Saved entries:
-----

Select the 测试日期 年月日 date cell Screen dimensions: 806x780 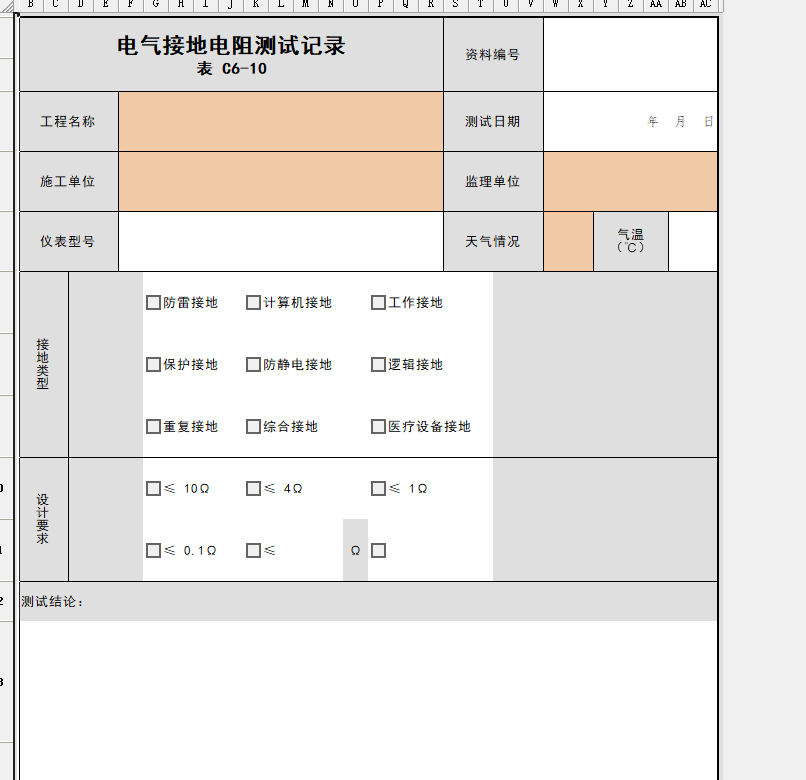[630, 122]
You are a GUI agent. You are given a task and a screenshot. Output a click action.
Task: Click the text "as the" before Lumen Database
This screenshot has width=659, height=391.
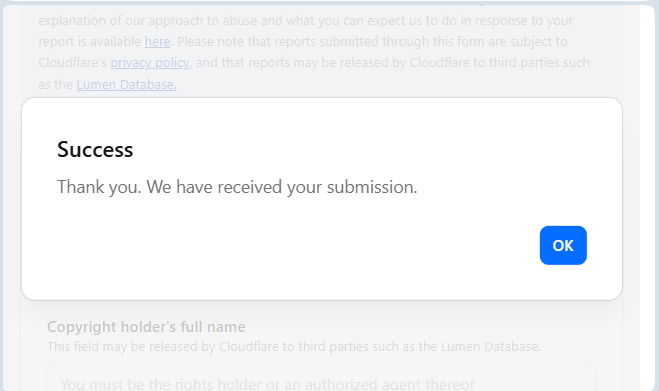(x=55, y=85)
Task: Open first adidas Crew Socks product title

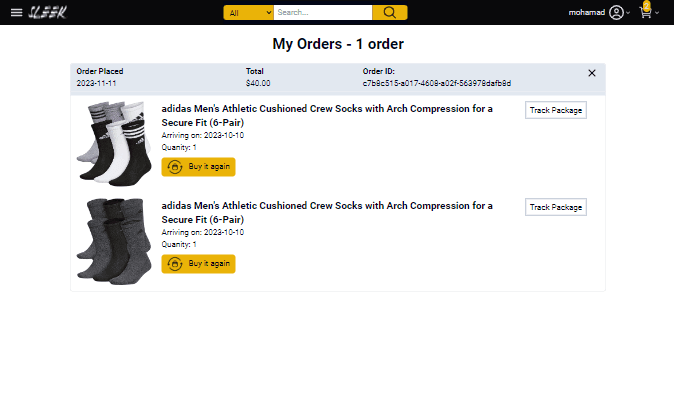Action: [x=326, y=115]
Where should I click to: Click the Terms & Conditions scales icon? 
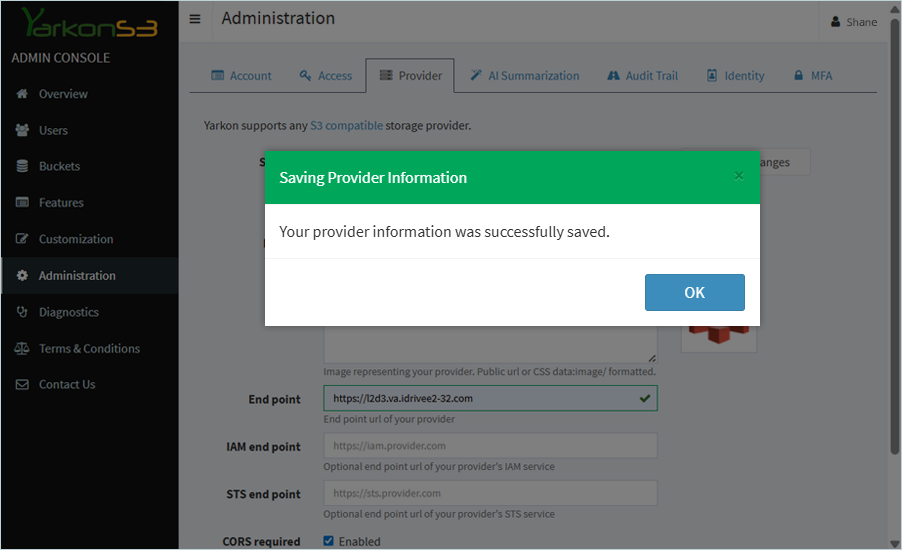point(22,348)
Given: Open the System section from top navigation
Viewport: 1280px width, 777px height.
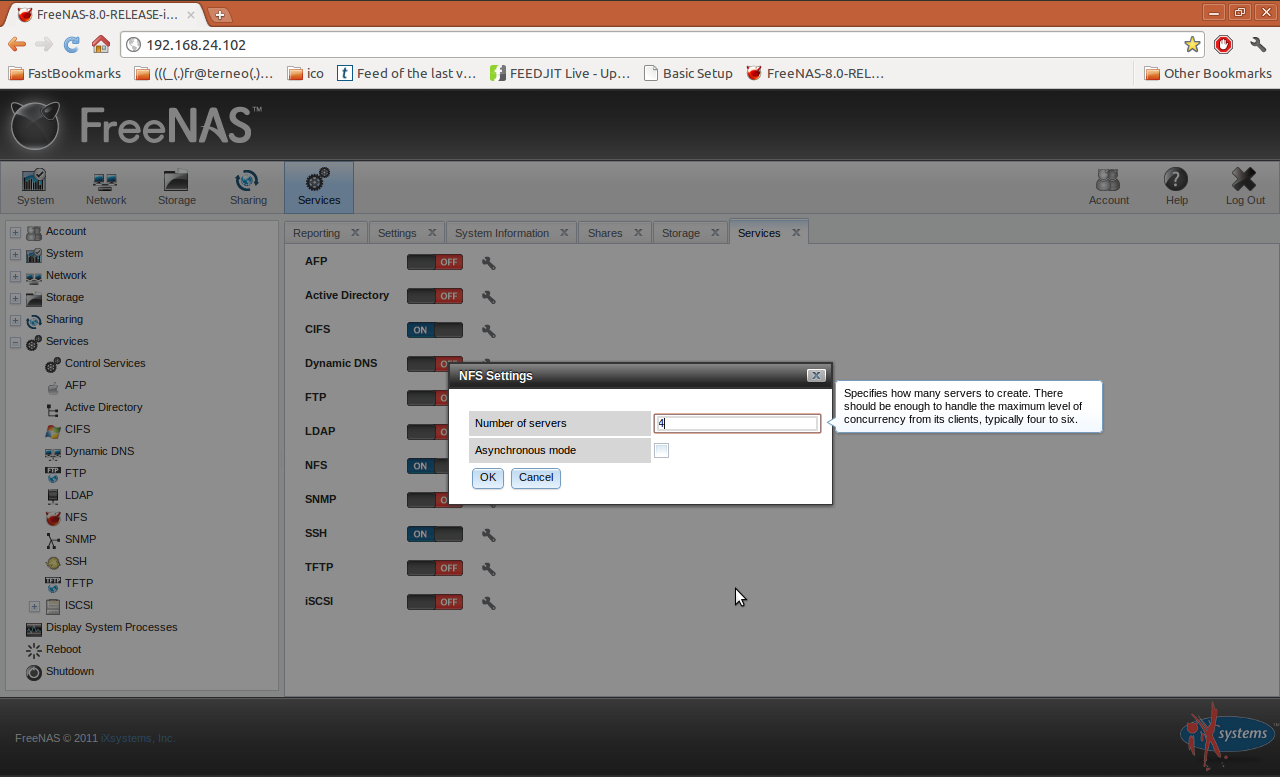Looking at the screenshot, I should (x=35, y=187).
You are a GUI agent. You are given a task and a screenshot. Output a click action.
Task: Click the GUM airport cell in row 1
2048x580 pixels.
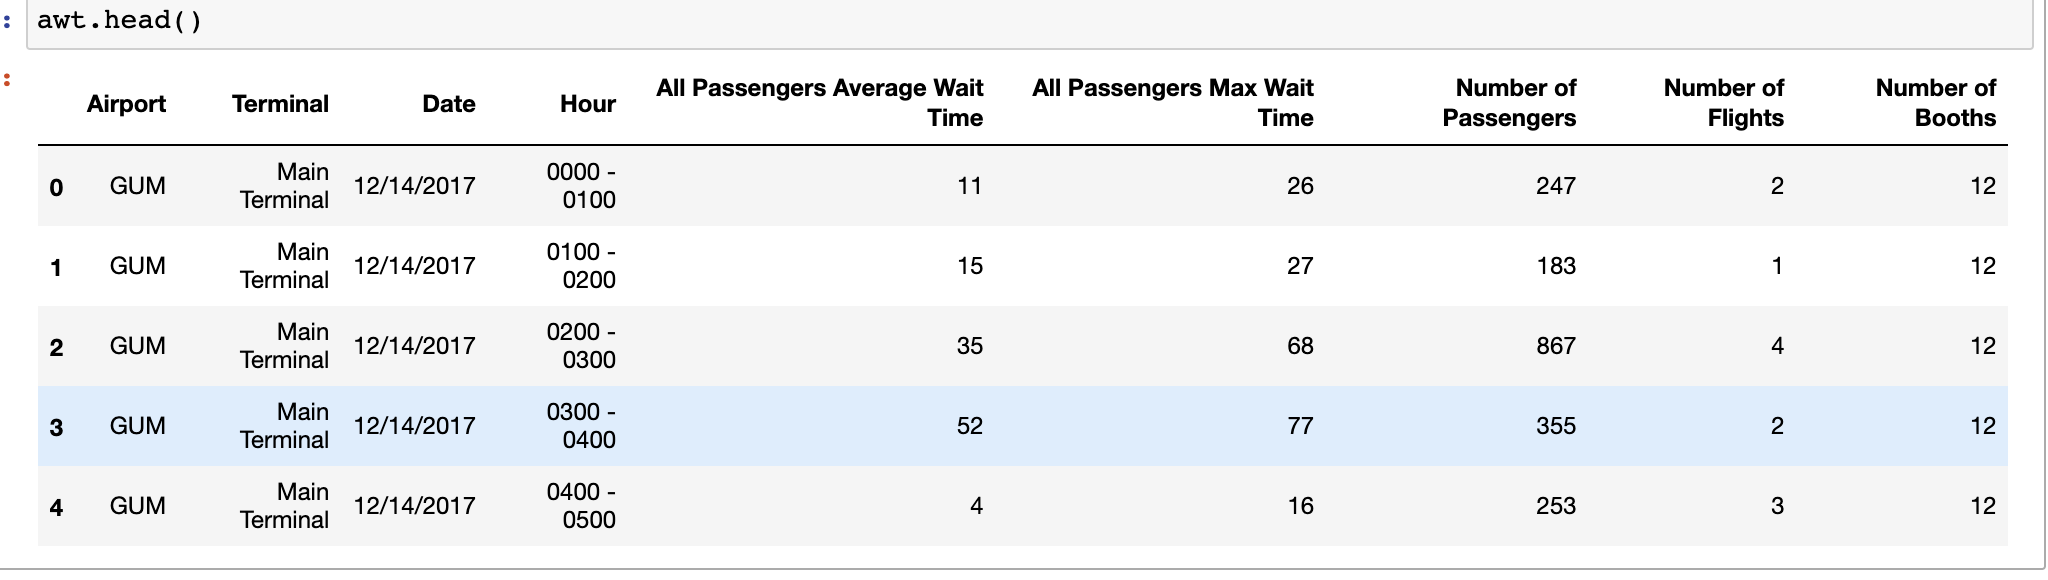pos(137,266)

-----

**TASK TO CARRY OUT**: Exactly the lines from the one that contains "Where should I" through the last line of the records should be set down, and the pictures should be dropped.

**ANSWER**:
Where should I click to: Click the Terms & Conditions scales icon? 
point(22,348)
Given: Open the System section from top navigation
Viewport: 1280px width, 777px height.
Looking at the screenshot, I should (x=35, y=187).
You are a GUI agent. You are given a task and a screenshot. Output a click action.
Task: Click the GUM airport cell in row 1
2048x580 pixels.
pos(137,266)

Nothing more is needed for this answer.